Chiamaka Nnadozie. CREDIT: AFP

CHIAMAKA NNADOZIE (Super Falcons Goalkeeper)
CHIAMAKA Nnadozie is one of the youngest women nominated in this award category, at just 23. But in those short years, she’s risen to become one of the most famous female football players from Nigeria, impressing with her goalkeeping performances for the Super Falcons and becoming the team’s trusted captain. Chiamaka’s day job is goalkeeping duties for Paris FC, in the French Division 1 Féminine. She is generally regarded as one of the best female goalkeepers in the world.

Nnadozie was born on December 20, 2000, in Imo State, Nigeria.
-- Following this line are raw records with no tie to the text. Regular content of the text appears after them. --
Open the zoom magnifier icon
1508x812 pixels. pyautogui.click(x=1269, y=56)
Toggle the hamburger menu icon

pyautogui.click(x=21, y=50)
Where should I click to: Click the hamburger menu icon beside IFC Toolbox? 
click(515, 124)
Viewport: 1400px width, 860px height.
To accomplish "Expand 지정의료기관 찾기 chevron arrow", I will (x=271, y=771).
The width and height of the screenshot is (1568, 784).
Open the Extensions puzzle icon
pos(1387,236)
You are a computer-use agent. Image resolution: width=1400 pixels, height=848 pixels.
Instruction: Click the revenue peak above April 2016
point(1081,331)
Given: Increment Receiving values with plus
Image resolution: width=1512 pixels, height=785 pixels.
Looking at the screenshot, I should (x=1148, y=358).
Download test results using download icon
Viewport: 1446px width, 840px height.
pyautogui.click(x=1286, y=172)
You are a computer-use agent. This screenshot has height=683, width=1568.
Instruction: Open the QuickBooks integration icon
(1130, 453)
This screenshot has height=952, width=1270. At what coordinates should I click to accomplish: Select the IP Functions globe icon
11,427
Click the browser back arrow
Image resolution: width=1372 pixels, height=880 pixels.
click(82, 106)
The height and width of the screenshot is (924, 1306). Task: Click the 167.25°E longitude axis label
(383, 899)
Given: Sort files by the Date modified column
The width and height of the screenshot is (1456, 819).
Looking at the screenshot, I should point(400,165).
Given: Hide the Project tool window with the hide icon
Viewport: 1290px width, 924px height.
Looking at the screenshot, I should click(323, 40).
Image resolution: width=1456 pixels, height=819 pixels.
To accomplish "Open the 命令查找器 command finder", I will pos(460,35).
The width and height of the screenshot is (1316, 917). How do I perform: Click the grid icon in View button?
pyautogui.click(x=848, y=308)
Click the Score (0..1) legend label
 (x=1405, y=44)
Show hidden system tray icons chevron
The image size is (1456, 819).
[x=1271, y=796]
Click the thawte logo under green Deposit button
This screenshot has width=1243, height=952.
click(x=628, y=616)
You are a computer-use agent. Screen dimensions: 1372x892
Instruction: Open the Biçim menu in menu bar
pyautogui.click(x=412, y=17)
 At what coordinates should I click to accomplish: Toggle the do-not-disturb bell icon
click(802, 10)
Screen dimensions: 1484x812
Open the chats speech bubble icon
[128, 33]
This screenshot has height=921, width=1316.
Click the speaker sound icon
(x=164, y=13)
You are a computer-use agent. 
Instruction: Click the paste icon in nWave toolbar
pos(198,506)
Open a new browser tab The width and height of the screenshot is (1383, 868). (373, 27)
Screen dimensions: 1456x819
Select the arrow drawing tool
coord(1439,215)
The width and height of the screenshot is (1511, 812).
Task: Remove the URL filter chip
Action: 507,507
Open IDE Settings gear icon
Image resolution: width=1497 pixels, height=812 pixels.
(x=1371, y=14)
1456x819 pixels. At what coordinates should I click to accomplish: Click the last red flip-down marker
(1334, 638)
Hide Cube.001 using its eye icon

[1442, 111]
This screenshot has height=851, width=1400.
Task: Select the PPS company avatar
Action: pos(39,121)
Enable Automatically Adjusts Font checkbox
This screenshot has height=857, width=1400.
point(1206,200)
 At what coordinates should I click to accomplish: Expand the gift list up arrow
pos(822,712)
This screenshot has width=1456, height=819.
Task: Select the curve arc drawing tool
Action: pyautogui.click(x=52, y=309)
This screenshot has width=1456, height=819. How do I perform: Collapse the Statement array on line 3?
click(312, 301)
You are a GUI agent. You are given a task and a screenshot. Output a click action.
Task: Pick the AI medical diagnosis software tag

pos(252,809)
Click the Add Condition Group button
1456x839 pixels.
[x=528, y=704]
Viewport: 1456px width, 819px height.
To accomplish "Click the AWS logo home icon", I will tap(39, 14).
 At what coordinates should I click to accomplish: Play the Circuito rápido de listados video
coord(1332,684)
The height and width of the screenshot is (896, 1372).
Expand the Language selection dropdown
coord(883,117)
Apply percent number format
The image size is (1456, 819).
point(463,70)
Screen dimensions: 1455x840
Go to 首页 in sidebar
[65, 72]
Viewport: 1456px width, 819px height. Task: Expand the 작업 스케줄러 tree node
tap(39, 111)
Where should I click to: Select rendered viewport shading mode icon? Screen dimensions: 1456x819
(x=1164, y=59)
Standing at 1.80 metres, perhaps goalkeeping was somewhat inevitable, but she started off as a striker. It was her dedication from an early age, however, that led her to be world-class in goalkeeping and her personality that now sees her as captain of the Super Falcons.

She started her career at Rivers Angels in Port Harcourt, Rivers State, winning the NWPL league with them in the 2019-2020 season. She then signed with Paris FC at the beginning of 2020.

In 2023, Chiamaka played in her second World Cup finals, at 22. At her first tournament, she became the youngest goalkeeper in Women’s World Cup history to keep a clean sheet.